Dodd couldn’t help grimacing a little at Janet’s likely reaction to the suggestion that she should ride pillion. “On her ain mare, m’lady,” he replied, and said nothing about the mare’s origins.
Lady Hunsdon nodded, making the feather bounce. “Ah yes, I used to hunt when I was young, though never as well as Her Majesty. There’s nothing to it. All you have to do is ride, which I am sure you can do very well, and keep me company.”

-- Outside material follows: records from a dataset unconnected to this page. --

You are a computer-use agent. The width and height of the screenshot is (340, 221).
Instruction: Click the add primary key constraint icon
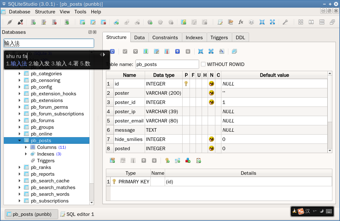167,160
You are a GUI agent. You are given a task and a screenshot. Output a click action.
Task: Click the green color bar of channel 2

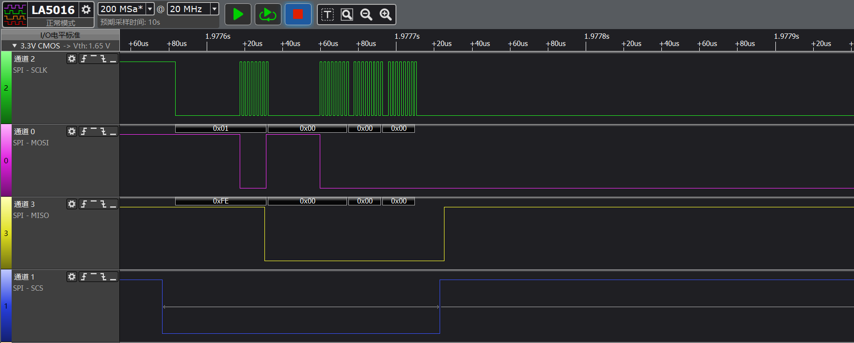tap(6, 88)
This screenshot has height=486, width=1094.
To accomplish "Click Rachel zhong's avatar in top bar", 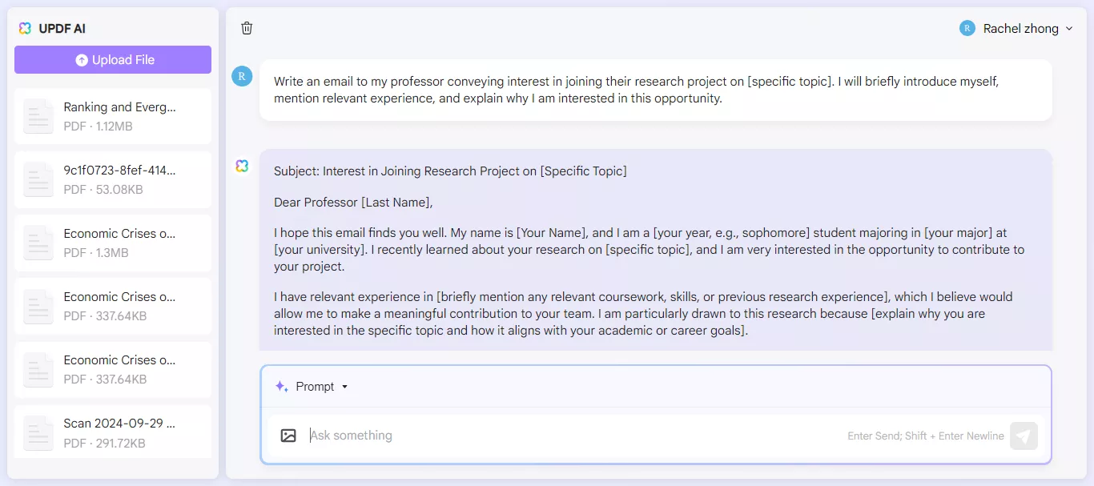I will [967, 27].
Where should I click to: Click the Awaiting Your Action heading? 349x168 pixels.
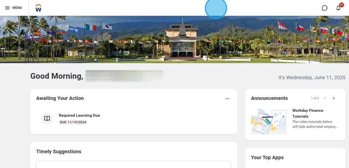tap(60, 98)
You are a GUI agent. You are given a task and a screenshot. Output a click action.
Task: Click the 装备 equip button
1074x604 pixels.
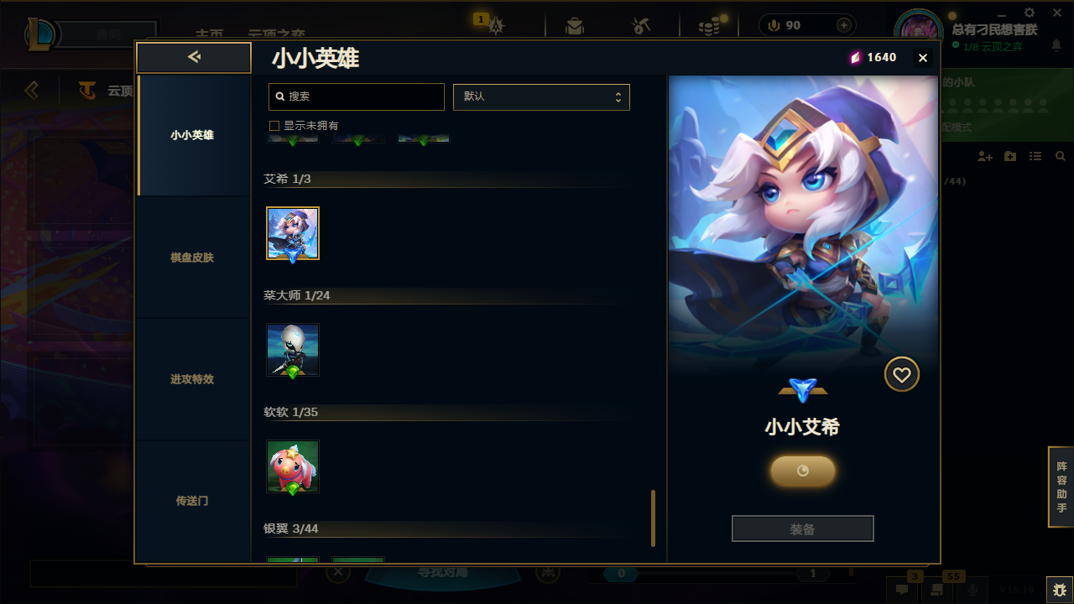[803, 529]
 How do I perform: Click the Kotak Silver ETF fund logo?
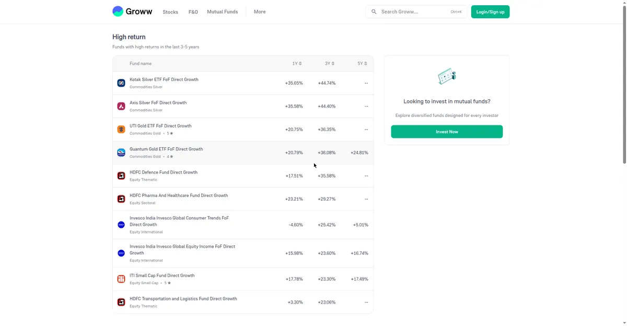click(x=121, y=83)
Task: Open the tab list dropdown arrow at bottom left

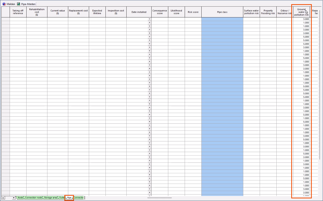Action: click(x=14, y=198)
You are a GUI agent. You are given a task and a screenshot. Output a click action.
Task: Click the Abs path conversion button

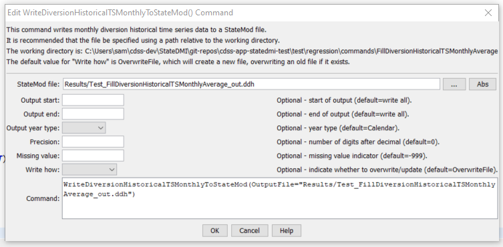tap(482, 84)
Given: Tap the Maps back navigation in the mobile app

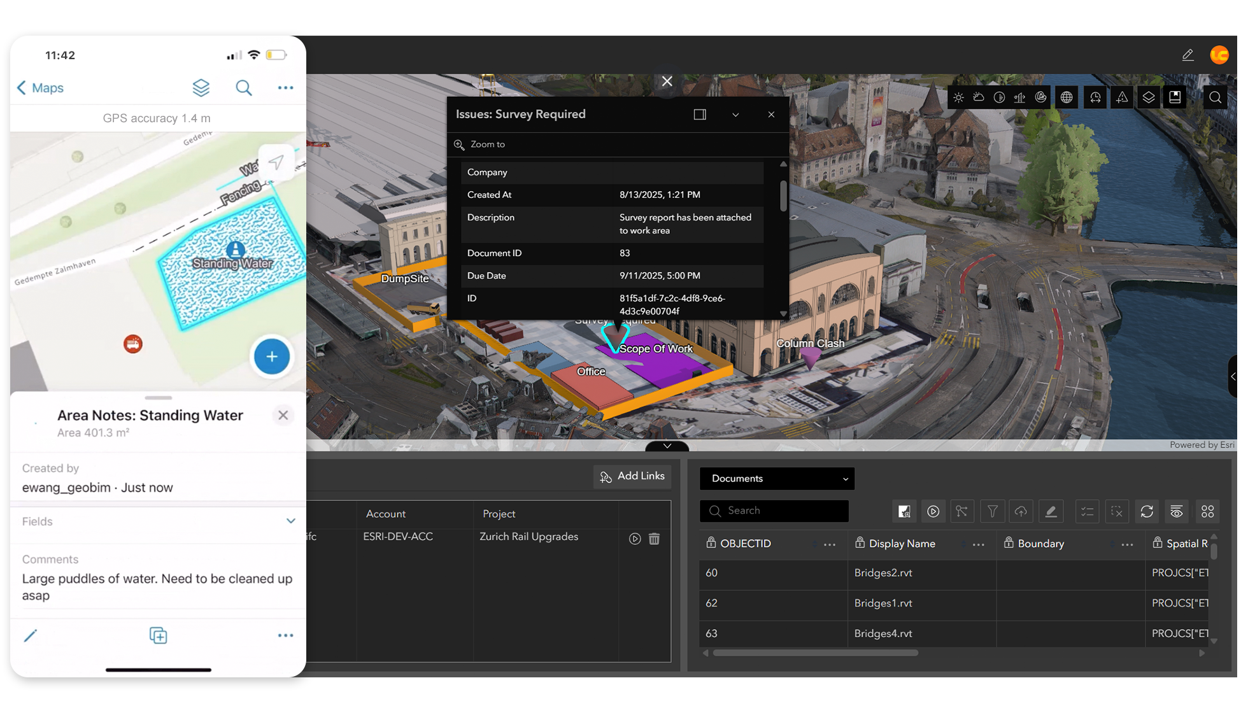Looking at the screenshot, I should (x=39, y=87).
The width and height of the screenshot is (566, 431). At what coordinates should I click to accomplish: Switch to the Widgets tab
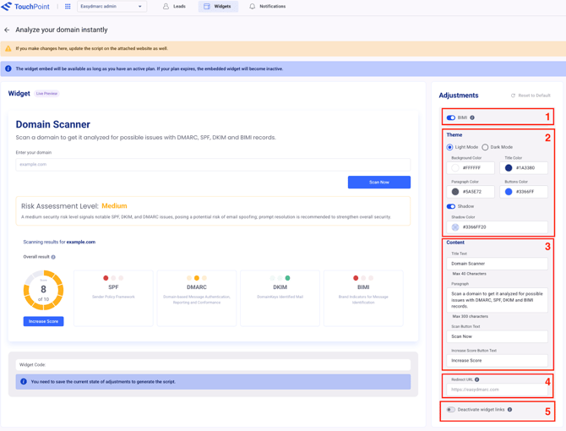[x=217, y=7]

Shakespeare glanced meaningfully at Dodd and mounted the other gelding which had a less decorated pillion seat behind the saddle. Lady Hunsdon was busy handing out staves to the two Cornishmen so the pretty round-faced girl hoisted her skirts, climbed the mounting block, put a pretty little boot on the pillion saddle’s footrest and, while Shakespeare held one of her hands, one of the grooms lifted her up and sat her on the seat behind him. The girl whispered something in Shakespeare’s ear and he smiled over his shoulder at her. Dodd narrowed his eyes. All right. He could do that.
He went up to the gelding and patted his neck, let the long face and inquisitive nose have a delve in his doublet, eased the cheekpiece a little which might chafe. Then he checked the girth, gave the horse a look that warned it not to dare anything, put one hand on the withers and vaulted up to the saddle the way he always did. He shifted the animal over to the block and while he waited for her ladyship, he lengthened the stirrups to his liking.